Karl, Rubius und ich packten das breiteste Brett und drückten die Zombies damit zu Boden. Dann warfen wir uns darauf und hielten die Monstren so in Schach. Mein Mann rannte in die Werkstatt und holte die Kabelbinder. Sofort fesselten wir den Zombies damit Hände und Füsse. David brachte auch noch Klebeband, womit wir den Zombies, welche nun ziemlich hilflos waren, die Mäuler zuklebten. Sogleich als wir die Schachteln wegnahmen, wurden sie wieder aggressiver, so stülpten wir diese sogleich wieder drüber und mein Mann öffnete die Garage, welche schon längst nicht mehr wirklich als Garage, sondern als Lagerraum für verschiedenste Dinge diente. «Hier können wir sie erstmal einsperren, bis wir mehr wissen, » sprach mein Mann und Karl nickte etwas nachdenklich. «Ja, auch wenn er mir natürlich nicht Recht ist die armen Schüler so zu behandeln, aber was soll man machen.
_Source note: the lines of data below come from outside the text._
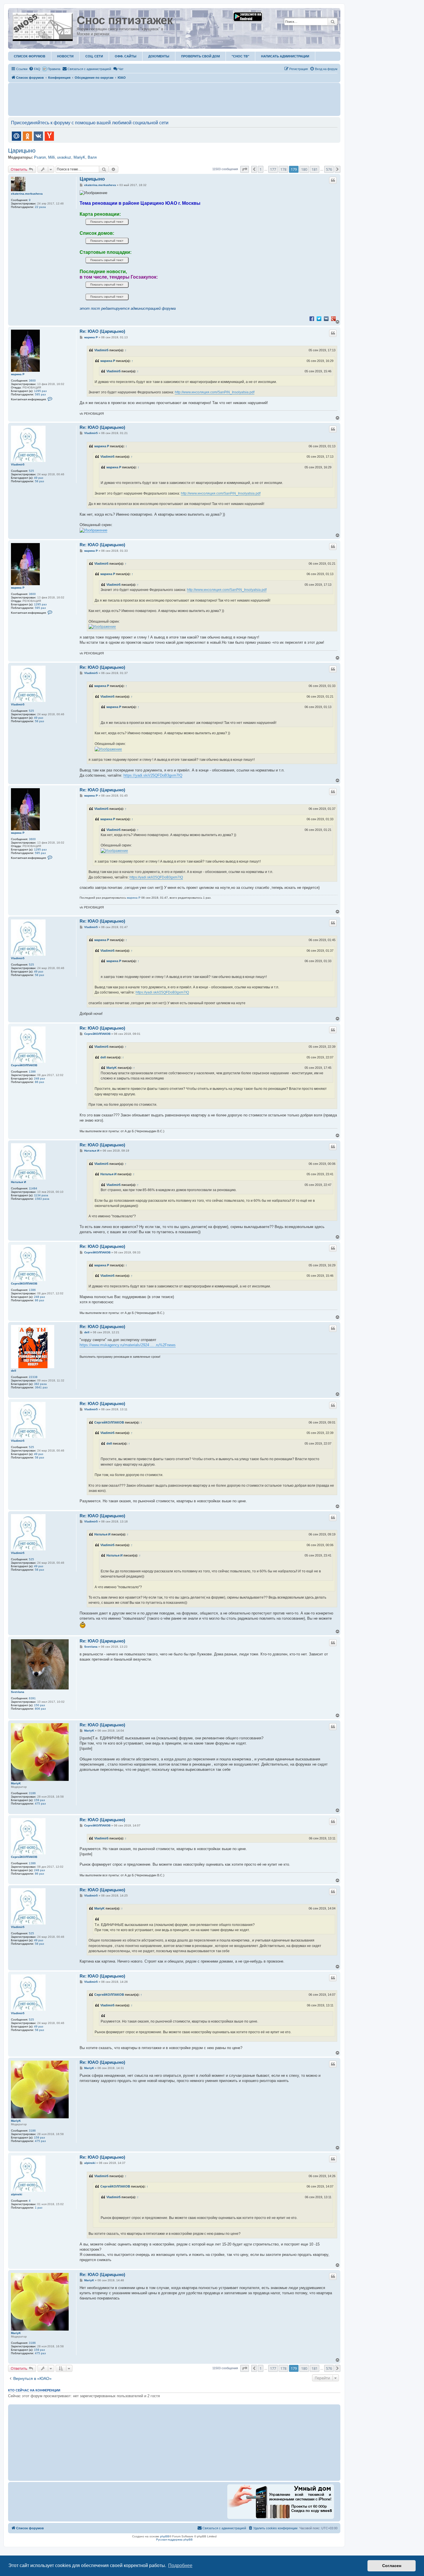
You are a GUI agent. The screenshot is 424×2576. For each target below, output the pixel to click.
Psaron (40, 157)
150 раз (39, 1705)
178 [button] (283, 169)
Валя (92, 157)
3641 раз (41, 1387)
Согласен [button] (391, 2565)
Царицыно (21, 150)
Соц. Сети (94, 56)
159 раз (39, 1800)
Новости (65, 56)
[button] (244, 169)
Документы (158, 56)
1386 (32, 1071)
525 (31, 470)
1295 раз (40, 391)
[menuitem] (34, 69)
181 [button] (315, 169)
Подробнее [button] (180, 2565)
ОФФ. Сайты (125, 56)
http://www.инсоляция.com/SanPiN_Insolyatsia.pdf (214, 392)
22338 (33, 1377)
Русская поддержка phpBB (174, 2539)
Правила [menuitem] (54, 69)
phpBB (164, 2536)
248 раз (39, 1078)
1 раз (38, 2207)
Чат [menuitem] (120, 69)
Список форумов (29, 56)
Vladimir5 (101, 350)
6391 (32, 1698)
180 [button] (304, 169)
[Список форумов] (43, 26)
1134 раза (41, 1195)
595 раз (40, 394)
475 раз (40, 1803)
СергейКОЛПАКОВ (24, 1065)
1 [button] (261, 169)
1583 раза (42, 1198)
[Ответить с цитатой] (333, 180)
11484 (33, 1188)
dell (103, 1057)
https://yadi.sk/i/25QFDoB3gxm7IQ (152, 775)
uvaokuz (64, 157)
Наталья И (18, 1182)
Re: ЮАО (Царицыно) (102, 331)
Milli (51, 157)
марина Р (18, 374)
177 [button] (273, 169)
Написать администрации (285, 56)
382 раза (40, 1383)
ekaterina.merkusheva (27, 193)
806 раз (40, 1708)
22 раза (40, 207)
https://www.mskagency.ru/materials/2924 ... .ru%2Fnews (128, 1345)
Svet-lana (17, 1691)
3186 (32, 1793)
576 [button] (329, 169)
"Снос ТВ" (240, 56)
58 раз (39, 481)
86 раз (39, 1082)
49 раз (38, 477)
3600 (32, 380)
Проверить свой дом (200, 56)
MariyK (79, 157)
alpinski (16, 2194)
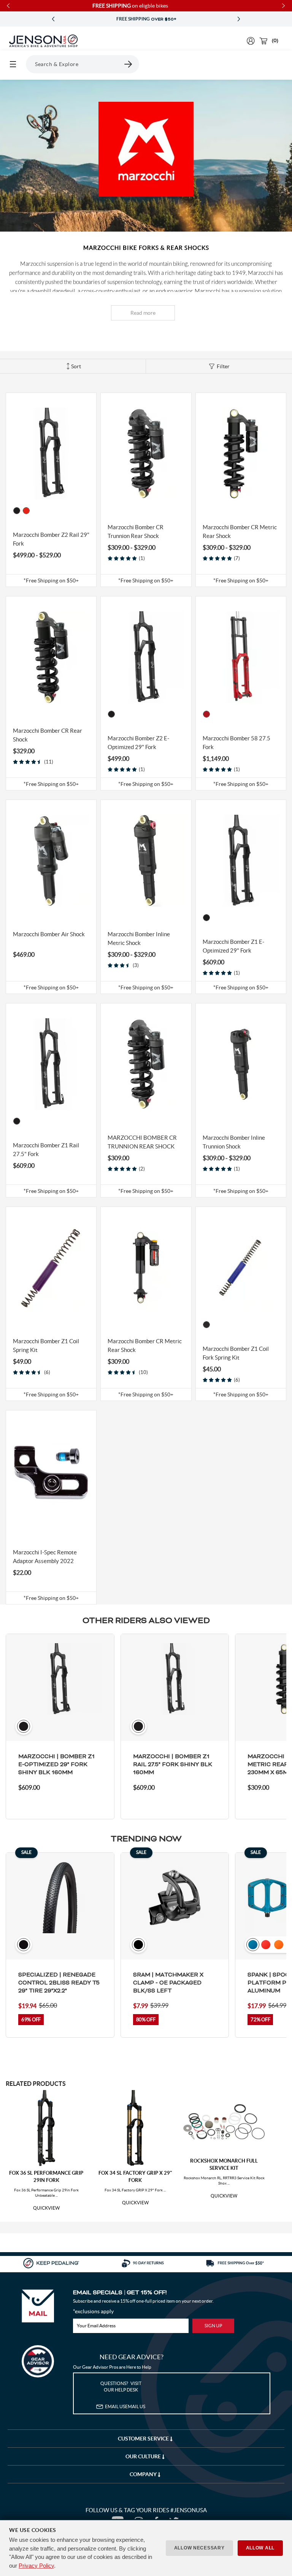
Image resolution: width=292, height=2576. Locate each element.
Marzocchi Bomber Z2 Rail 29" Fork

Sie sind lebensgefährlich geworden. » «Hat es noch mehr von der Schule erwischt, ausser Ella und den Schülern hier? » fragte ich besorgt. «Ja Dana ist mir gerade auch noch begegnet. » Dana Lehmann! Ich wusste wer das war. Eine junge, blonde Lehrerin, welche einem Mittelstufenklasse führte und ausserdem eine Schülerband auf die Beine gestellt hatte, welche uns schon manchen Donnerstagmittag mit dem einen oder andern Misston, traktiert hatte. Dana selbst konnte zwar sehr gut singen, aber da sie es eben gut konnte, tat sie es auch immer und manchmal in Momenten, wo man liebend gern was anderes gehört, oder zu tun gehabt hätte. Über ihre Leidenschaft für Blues und Jazz, vergass sie so manches und war darum ins Hauswarts -Gedenkbuch, als weibliches (noch etwas Schlimmeres) Pendant von Rubius Sandmann eingegangen. Jung übt sich eben, was einst einen Meister Chaotin werden will! Dass es sie nun jedoch auch erwischt hatte, tat mir dennoch leid, man wünscht so ein Zombie Schicksal wirklich keinem.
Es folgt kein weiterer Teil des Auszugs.